C'est pourquoi je ne suis toujours qu'un Je suis toujours je Si je m'élève, je m'élève très haut Si je tombe, je tombe entièrement. "
Ingeborg Bachmann (1926-1973), Je, Poèmes de jeunesse.
" Certaines femmes épousent des maisons. C'est un autre type de peau : avec un coeur, une bouche, un foie, et des mouvements intestinaux. Les murs sont permanents et roses. Voyez comme elle est agenouillée toute la journée, se lavant de haut en bas avec docilité. Les hommes pénètrent de force, ramenés comme Jonas à l'intérieur de leur mère charnue. La femme est sa propre mère. C'est là l'essentiel ".
Anne Sexton (1928-1974), Femme au foyer, Tous mes chers petits, traduction de l'anglais par Sabine Huynh.
Et enfin, un de mes préférés :
" Mon poème est une cabine dans laquelle je me déshabille un rideau épais me séparant du monde extérieur
Confrontée à mon corps flétri j'envisage d'autres possibilités de vie je trace des cercles dans le ciel avec les éperviers je vois le monde d'en haut
Puis je me transforme en désert là où vie et mort se mélangent et où un sable charitable finira par me recouvrir "
Anise Kolz (1928), Je me transforme, Je renaitrai.

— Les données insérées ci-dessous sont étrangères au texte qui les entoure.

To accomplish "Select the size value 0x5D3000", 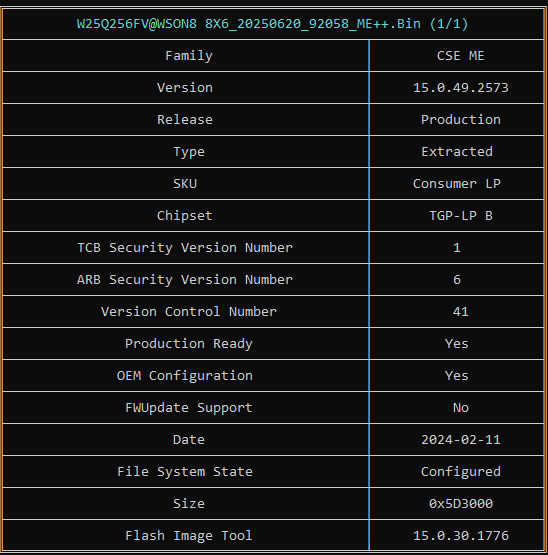I will click(461, 504).
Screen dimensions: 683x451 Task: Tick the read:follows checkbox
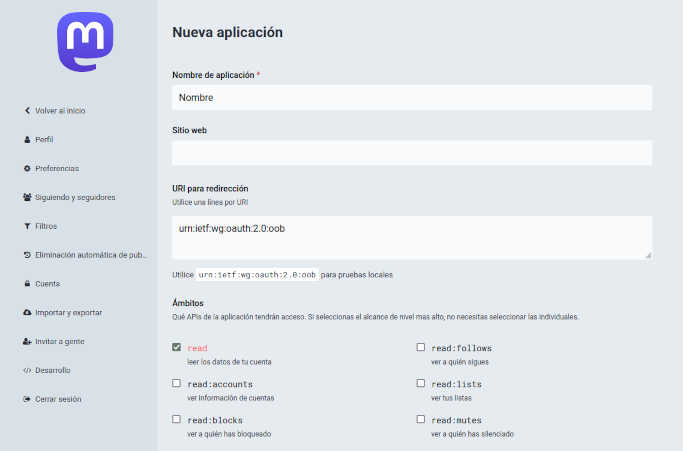point(421,348)
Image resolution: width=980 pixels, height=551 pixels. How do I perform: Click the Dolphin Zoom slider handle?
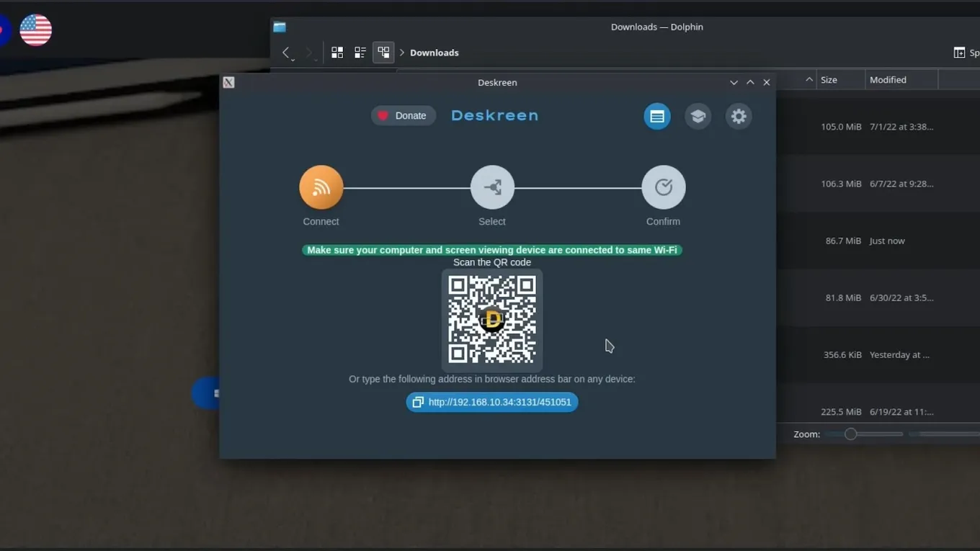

La poésie étrangère c'est exactement ce que j'aime et ce qui m'intéresse ! C'est donc une super anthologie pour moi, je suis ravie d'avoir découvert des poétesses et surtout de voir l'évolution de la poésie au fil des siècles. Je regrette toutefois qu'il n'y ait pas les textes dans leurs langues originales aux côtés des traductions.
Si j'ai beaucoup apprécié, j'enlève une étoile dû à l'ajout de deux poèmes de Sylvia Plath. Ces ajouts étaient un choix douteux.